*WORK TASK*:
Retype the listing that follows, word for word.
STUDY MATERIAL Block Start
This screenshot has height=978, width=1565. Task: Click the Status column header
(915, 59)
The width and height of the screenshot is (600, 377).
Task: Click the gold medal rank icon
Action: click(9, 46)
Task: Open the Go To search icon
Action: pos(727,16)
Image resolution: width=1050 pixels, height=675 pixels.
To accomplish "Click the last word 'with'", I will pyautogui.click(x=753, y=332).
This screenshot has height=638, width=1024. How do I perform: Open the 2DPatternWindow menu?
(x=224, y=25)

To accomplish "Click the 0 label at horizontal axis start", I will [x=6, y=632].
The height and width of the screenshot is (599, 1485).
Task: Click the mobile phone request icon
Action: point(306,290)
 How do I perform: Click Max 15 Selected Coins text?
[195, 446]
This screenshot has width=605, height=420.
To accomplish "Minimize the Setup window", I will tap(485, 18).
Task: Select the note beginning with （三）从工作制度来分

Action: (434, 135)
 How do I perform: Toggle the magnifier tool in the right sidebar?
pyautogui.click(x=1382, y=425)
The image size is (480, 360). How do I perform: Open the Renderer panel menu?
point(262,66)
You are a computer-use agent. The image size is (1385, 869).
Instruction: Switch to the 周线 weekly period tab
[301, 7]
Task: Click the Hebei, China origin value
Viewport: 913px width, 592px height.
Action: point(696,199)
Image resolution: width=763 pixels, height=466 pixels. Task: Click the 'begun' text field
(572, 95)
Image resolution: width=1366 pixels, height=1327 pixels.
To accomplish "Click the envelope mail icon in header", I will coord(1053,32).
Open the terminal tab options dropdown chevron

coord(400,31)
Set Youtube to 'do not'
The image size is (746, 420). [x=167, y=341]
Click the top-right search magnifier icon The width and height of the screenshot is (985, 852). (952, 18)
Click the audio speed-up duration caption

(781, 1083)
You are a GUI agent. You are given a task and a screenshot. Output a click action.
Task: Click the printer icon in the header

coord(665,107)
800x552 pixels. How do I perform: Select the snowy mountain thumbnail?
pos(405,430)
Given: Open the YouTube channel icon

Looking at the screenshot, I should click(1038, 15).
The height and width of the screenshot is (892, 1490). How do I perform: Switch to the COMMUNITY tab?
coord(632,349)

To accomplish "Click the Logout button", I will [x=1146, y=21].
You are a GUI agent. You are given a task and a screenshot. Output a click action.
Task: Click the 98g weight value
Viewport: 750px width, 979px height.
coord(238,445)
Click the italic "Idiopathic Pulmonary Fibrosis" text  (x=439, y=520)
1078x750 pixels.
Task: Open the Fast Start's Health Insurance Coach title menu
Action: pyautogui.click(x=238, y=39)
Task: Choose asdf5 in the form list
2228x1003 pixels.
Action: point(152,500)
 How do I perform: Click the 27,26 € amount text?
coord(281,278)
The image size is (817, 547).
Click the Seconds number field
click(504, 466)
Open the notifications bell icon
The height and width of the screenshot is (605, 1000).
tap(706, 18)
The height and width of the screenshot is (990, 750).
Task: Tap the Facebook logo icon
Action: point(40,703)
STUDY MATERIAL Block End
*ANSWER AREA*:
This screenshot has height=978, width=1565. Task: Click the Status column header
(915, 59)
The width and height of the screenshot is (600, 377).
Task: Click the gold medal rank icon
Action: click(9, 46)
Task: Open the Go To search icon
Action: pos(727,16)
Image resolution: width=1050 pixels, height=675 pixels.
To accomplish "Click the last word 'with'", I will pyautogui.click(x=753, y=332).
This screenshot has height=638, width=1024. How do I perform: Open the 2DPatternWindow menu?
(x=224, y=25)

To accomplish "Click the 0 label at horizontal axis start", I will [x=6, y=632].
The height and width of the screenshot is (599, 1485).
Task: Click the mobile phone request icon
Action: point(306,290)
 How do I perform: Click Max 15 Selected Coins text?
[195, 446]
This screenshot has width=605, height=420.
To accomplish "Minimize the Setup window", I will tap(485, 18).
Task: Select the note beginning with （三）从工作制度来分

Action: (434, 135)
 How do I perform: Toggle the magnifier tool in the right sidebar?
pyautogui.click(x=1382, y=425)
The image size is (480, 360). How do I perform: Open the Renderer panel menu?
point(262,66)
You are a computer-use agent. The image size is (1385, 869).
Instruction: Switch to the 周线 weekly period tab
[301, 7]
Task: Click the Hebei, China origin value
Viewport: 913px width, 592px height.
Action: point(696,199)
Image resolution: width=763 pixels, height=466 pixels. Task: Click the 'begun' text field
(572, 95)
Image resolution: width=1366 pixels, height=1327 pixels.
To accomplish "Click the envelope mail icon in header", I will coord(1053,32).
Open the terminal tab options dropdown chevron

coord(400,31)
Set Youtube to 'do not'
The image size is (746, 420). [x=167, y=341]
Click the top-right search magnifier icon The width and height of the screenshot is (985, 852). (952, 18)
Click the audio speed-up duration caption

(781, 1083)
You are a GUI agent. You are given a task and a screenshot. Output a click action.
Task: Click the printer icon in the header

coord(665,107)
800x552 pixels. How do I perform: Select the snowy mountain thumbnail?
pos(405,430)
Given: Open the YouTube channel icon

Looking at the screenshot, I should click(1038, 15).
The height and width of the screenshot is (892, 1490). How do I perform: Switch to the COMMUNITY tab?
coord(632,349)

To accomplish "Click the Logout button", I will [x=1146, y=21].
You are a GUI agent. You are given a task and a screenshot. Output a click action.
Task: Click the 98g weight value
Viewport: 750px width, 979px height.
coord(238,445)
Click the italic "Idiopathic Pulmonary Fibrosis" text  (x=439, y=520)
1078x750 pixels.
Task: Open the Fast Start's Health Insurance Coach title menu
Action: pyautogui.click(x=238, y=39)
Task: Choose asdf5 in the form list
2228x1003 pixels.
Action: point(152,500)
 How do I perform: Click the 27,26 € amount text?
coord(281,278)
The image size is (817, 547).
Click the Seconds number field
click(504, 466)
Open the notifications bell icon
The height and width of the screenshot is (605, 1000).
tap(706, 18)
The height and width of the screenshot is (990, 750).
Task: Tap the Facebook logo icon
Action: point(40,703)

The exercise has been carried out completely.